C'est un procès hors norme qui s'ouvre demain à Versailles. Ikea, le géant de l'ameublement sera sur le banc des accusés après qu'un vaste système d'espionnage a été découvert. Dans son édition du 22 mars, Le Monde révèle la tenue de fichiers illégaux pendant de nombreuses années et alimentés par des opérateurs privés mais aussi par des policiers.
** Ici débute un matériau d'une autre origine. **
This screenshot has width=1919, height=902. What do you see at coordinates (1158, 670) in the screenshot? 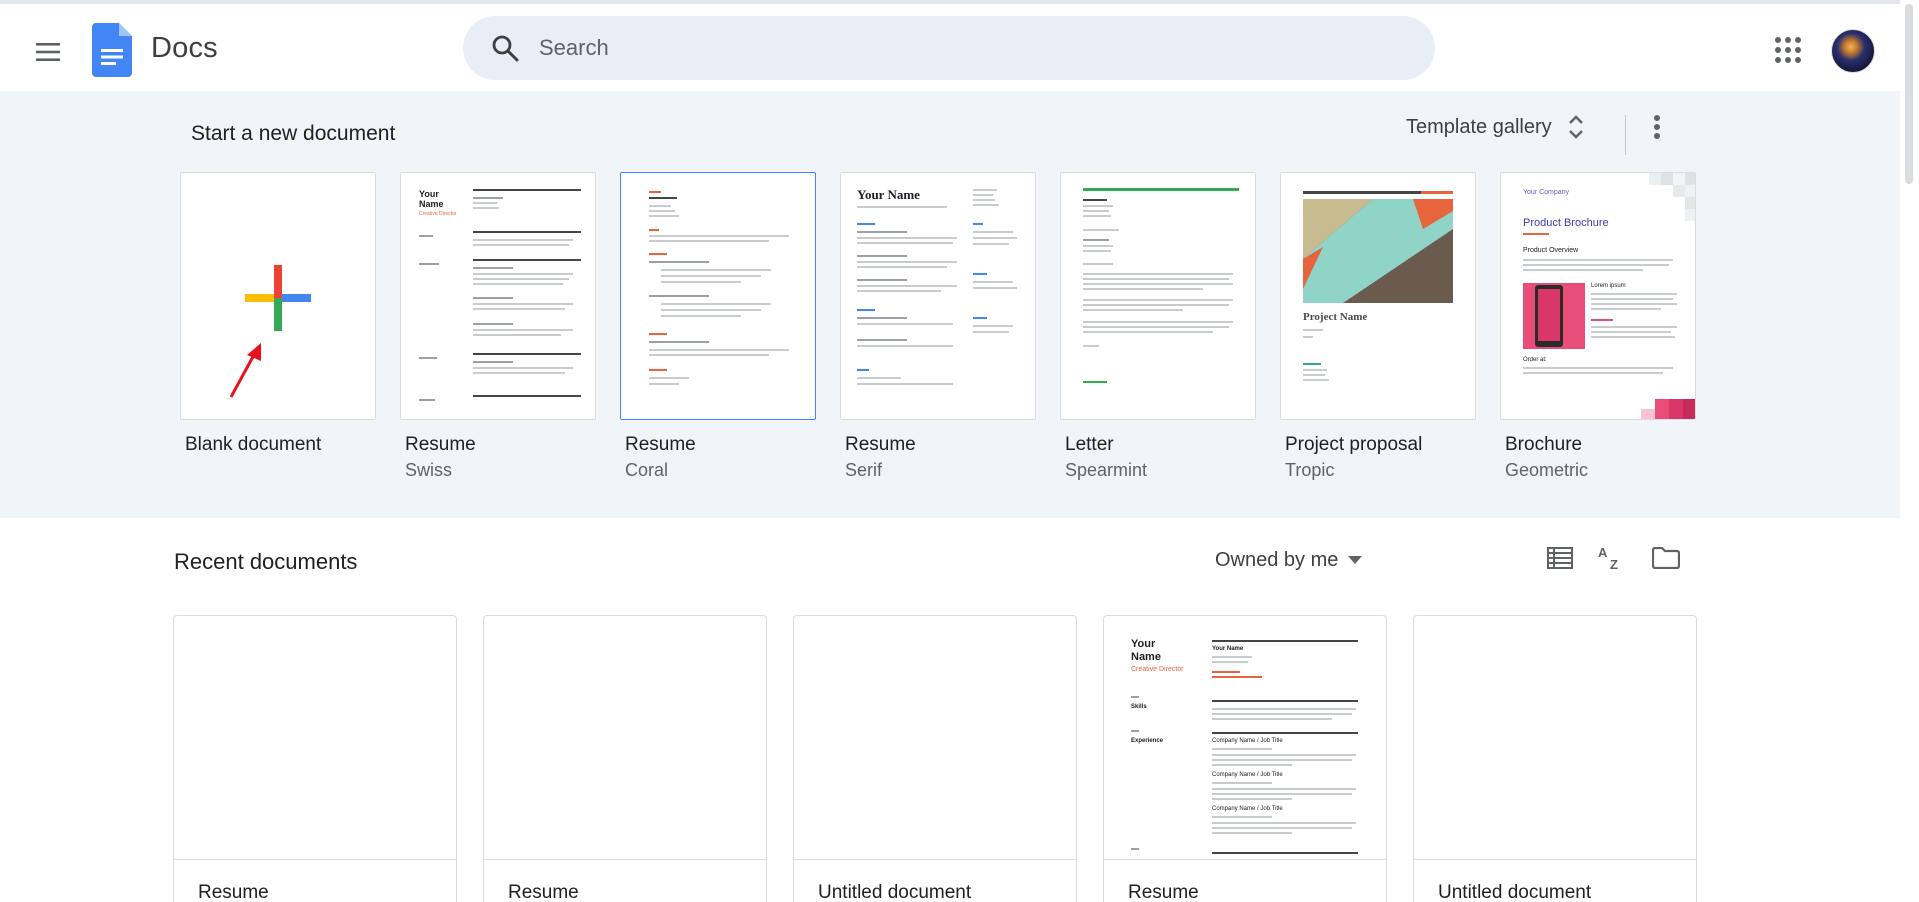
I see `preview-role: Creative Director` at bounding box center [1158, 670].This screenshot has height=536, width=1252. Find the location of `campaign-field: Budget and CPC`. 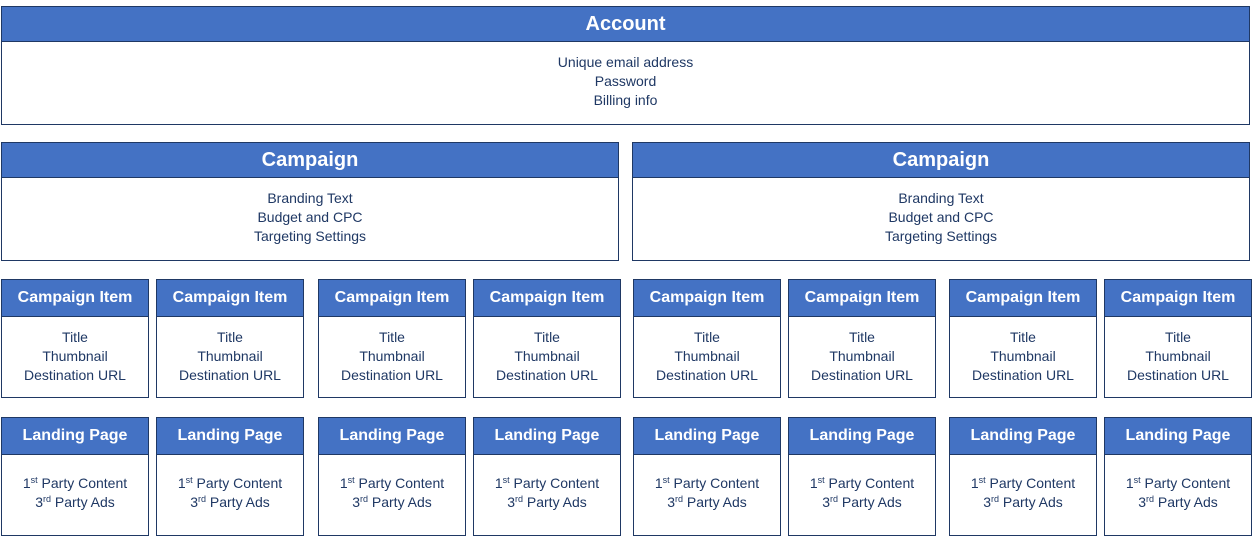

campaign-field: Budget and CPC is located at coordinates (941, 217).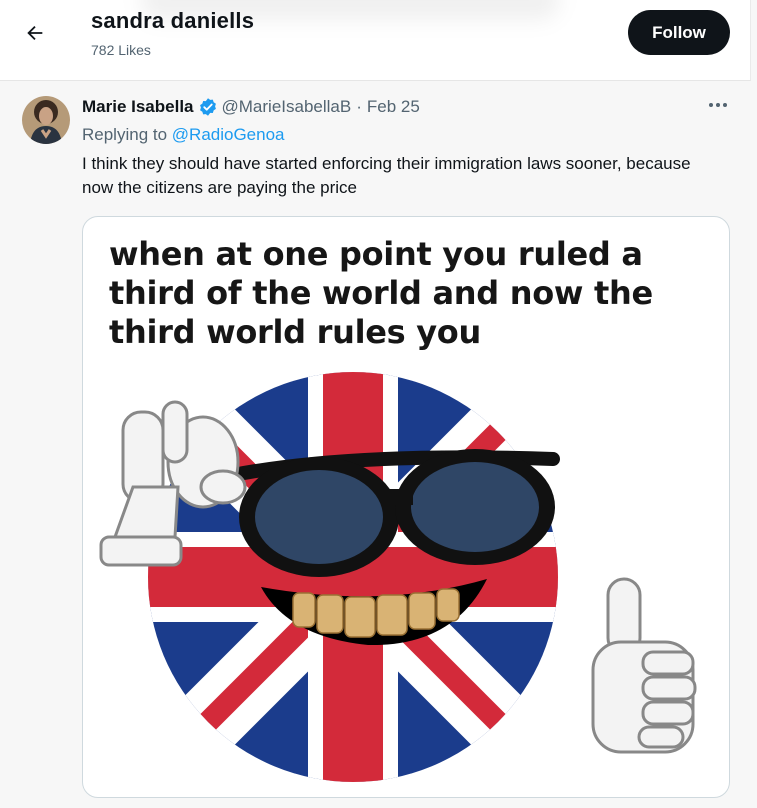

Les directions de plusieurs magasins (Franconville, Reims et Avignon) sont mises en cause et il y a fort à parier que ces pratiques révélées par une simple clé usb soient répandues à l'échelle de toute la chaîne.
Enquêtes sur la vie privée de ses propres salariés, appels à des détectives privées et même à des fonctionnaires de police pour fouiller dans une base de donnée (STIC) que seul l'Intérieur peut consulter. Du syndicaliste chevronné au salarié qui se met en arrêt maladie en passant par un salarié stigmatisé pour ses origines (gitan), tout y passe et rien n'arrête la multinationale qui obtient même le concours de plusieurs ripoux. De quoi conforter le lien entre patrons voyous et police qui rime avec milice dans l'opinion publique.
Une affaire aussi tentaculaire que celle-ci va donc continuer d'alimenter les théories de plus en plus documentées établissant une connivence incestueuse entre le monde économique et l'autorité politique dont la légitimité n'est plus que l'ombre d'elle-même. Si la police vient en appuie à un groupe pour nettoyer "au carsher" les élus syndicaux, les malades ou les salariés n'ayant pas forcément la "bonne origine", que lui reste-t-il de légitimité et de crédibilité vis-à-vis de la population? Vraisemblement aucune. La manifestation contre la loi Sécurité Globale qui a encore rassemblé hier des milliers de personnes prouve que ces fonctionnaires bien armés et bien protégés à défaut d'équiper correctement le personnel soignant aura bien du mal à réhabiliter son image aujourd'hui calamiteuse.
Ikea déjà accusée par plusieurs ONG d'accélérer de façon intensive la déforestation dans le monde, enquête donc de façon occulte des années durant sur ces propres salariés. Des faits suffisamment graves qui justifieraient amplement l'incarcération des mis en cause mais présomption d'innocence oblige, surtout lorsqu'elle concerne des délinquants en col blanc, on imagine sans difficulté qu'Ikea continuera ses frasques car l'amende encourue par la marque suédoise, 3,75 millions d'euros maximum, est une goutte d'eau dans l'océan des bénéfices qu'elle détient.